In a more mathimatical sense, stochastic exploring of the reward gradient; i.e. a hill-climbing algorithm.

Evolutionary Strategies

Evolutionary Strategies (ES) is one of the simplest neuroevolution algorithm there is:

  1. Create a master model with 'untrained' weights
  2. From master, create population with randomly adjusted weights
  3. Evaluate population in identical enviroments
  4. Adjust master based on the the rewards
  5. Go to step 2
See a minimal implementation here

Alternatively the entire algorithm can be described using the following formula:

$$m^{n} = m^{n-1} + L * \sum_{i=0}^{pop} E(m^{n-1} + J_i) * J_i$$
Where E is the evaluation function, J is an deterministic noise, and m is the model at a certain timestep, and L is the learning rate.
Although most implementations multiply a scalar (sigma) with J in order to get a smoother gradient.

While there are many different variants of ES, however most of them reach the same issues as most deep learning techniques: scalability. If you want to train a neural network, all executors need to be aware of the same changes in order to have meaningful optimization.

Distributed Training

The key to getting scalable training is randomness. While this may seem counter intuitive (if you're not familiar), randomness is actually our greatest advantage. Random Number Generators (RNG), can be created from a single number or seed while giving vastly different, but reproducible, results.

For regularly trained neural networks transmitting the entire model worth of weights to a nearby machine can take minutes. This is why Nvidia and similar companies have spent a lot of R&D on high-throughput links between GPUs.

However with ES we can take advantage of the fact that all of the updates in ES are done from an RNG; the population is created by adjusting with RNG, then the master model is updated according to the population.

With that all we need to send over the wire to make it scalable is the seeds which corresponding to a certain agent in the population. Ideally the environment is deterministic so all the agents have a 'score' for the same test, but given a long/difficult enough task this wouldn't be a requirement.

Here is the flow from a birds eye view:

1. Send out rewards/seeds to update the environment/model. 2. Update model and create mutations from seeds. 3. Update environment and evaluate the mutated models. 4. Collect results and normalize them. 5. Update master model (same as in 2), and adjust hyperparameters.

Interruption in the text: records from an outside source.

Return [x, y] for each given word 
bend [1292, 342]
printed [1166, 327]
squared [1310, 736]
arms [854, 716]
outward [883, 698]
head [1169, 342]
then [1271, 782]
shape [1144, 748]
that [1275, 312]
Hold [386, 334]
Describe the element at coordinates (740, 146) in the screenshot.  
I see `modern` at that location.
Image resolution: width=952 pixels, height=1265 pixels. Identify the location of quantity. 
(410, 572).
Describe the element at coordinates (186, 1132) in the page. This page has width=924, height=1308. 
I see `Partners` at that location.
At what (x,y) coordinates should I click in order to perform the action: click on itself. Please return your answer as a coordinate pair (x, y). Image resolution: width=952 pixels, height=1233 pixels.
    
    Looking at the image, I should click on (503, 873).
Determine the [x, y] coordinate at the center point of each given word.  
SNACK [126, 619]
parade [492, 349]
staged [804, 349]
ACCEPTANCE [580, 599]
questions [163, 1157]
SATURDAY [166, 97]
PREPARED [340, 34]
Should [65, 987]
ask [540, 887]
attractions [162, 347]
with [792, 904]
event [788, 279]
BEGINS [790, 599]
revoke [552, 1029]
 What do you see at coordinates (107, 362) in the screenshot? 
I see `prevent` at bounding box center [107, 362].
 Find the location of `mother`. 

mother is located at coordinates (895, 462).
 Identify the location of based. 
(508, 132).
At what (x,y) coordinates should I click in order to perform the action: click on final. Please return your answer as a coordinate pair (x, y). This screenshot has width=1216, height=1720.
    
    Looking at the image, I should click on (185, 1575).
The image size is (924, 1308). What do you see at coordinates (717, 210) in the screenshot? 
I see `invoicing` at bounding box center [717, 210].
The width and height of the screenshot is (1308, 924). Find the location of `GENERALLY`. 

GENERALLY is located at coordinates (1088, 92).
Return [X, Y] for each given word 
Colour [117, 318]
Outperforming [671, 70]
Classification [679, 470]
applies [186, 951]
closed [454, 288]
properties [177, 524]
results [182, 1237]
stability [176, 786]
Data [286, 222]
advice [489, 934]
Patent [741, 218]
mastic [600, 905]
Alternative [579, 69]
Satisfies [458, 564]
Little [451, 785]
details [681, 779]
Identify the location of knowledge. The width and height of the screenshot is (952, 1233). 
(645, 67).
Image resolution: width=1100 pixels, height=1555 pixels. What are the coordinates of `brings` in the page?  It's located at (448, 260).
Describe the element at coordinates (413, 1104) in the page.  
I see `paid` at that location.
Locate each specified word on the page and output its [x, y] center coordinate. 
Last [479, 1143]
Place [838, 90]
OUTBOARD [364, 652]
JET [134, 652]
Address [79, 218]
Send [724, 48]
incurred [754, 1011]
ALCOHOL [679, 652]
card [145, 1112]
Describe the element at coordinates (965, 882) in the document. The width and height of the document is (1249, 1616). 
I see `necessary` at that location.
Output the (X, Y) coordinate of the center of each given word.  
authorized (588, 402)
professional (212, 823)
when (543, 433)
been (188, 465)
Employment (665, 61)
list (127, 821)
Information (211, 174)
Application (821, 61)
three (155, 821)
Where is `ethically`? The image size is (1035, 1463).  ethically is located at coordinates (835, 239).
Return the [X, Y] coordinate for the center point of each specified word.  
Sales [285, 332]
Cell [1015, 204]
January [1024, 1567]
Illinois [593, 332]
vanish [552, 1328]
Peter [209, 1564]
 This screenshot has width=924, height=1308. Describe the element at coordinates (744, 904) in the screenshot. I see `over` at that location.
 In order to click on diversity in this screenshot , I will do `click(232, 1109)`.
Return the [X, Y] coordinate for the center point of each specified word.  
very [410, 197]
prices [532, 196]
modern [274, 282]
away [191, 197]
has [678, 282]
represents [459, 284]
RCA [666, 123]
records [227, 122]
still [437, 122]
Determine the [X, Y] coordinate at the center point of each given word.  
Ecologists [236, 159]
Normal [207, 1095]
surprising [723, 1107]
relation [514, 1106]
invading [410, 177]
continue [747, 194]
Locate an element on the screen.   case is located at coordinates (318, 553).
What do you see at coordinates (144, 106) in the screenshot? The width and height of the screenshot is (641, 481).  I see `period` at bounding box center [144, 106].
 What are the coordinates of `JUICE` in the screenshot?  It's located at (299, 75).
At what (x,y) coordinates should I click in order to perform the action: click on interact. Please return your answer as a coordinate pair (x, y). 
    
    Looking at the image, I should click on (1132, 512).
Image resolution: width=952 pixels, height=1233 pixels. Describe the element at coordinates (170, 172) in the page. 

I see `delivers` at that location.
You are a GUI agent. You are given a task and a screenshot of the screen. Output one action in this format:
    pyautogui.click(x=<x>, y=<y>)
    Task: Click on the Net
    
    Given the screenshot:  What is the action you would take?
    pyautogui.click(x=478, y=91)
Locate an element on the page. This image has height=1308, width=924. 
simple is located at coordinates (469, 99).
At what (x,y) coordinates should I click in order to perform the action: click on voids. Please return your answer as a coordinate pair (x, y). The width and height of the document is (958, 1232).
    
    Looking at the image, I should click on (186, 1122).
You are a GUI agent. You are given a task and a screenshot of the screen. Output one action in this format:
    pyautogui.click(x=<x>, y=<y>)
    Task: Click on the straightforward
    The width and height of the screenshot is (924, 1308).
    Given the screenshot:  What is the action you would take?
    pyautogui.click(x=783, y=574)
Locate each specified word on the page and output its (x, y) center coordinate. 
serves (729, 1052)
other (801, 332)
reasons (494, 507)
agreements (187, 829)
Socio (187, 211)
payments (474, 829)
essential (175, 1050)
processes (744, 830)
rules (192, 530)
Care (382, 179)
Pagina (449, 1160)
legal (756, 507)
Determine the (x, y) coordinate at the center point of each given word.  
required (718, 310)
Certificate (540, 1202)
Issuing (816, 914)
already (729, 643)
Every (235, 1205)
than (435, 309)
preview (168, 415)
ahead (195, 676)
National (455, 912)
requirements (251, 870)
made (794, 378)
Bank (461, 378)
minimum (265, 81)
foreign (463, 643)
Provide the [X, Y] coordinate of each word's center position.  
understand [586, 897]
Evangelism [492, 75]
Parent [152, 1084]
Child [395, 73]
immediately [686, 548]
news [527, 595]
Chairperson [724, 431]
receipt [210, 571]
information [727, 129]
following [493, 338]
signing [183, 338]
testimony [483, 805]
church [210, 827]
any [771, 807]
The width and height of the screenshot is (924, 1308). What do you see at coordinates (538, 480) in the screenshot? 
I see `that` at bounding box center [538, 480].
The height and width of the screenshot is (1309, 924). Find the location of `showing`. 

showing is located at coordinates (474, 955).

Below is a UMAP plot of all the different models in one training session (at a slow learning rate to get a nicer plot). The plot can be seen as the loss gradient for all of the parameters, reduced to a 2D image.

In the first part (top right), the model is exploring because this particular dataset requires some actions to be performed before any real change in reward is given. Afterwards the model goes slowly moving towards the higher rewards (bottom left). In total 21504 different models are shown each model having 19263 trainable parameters.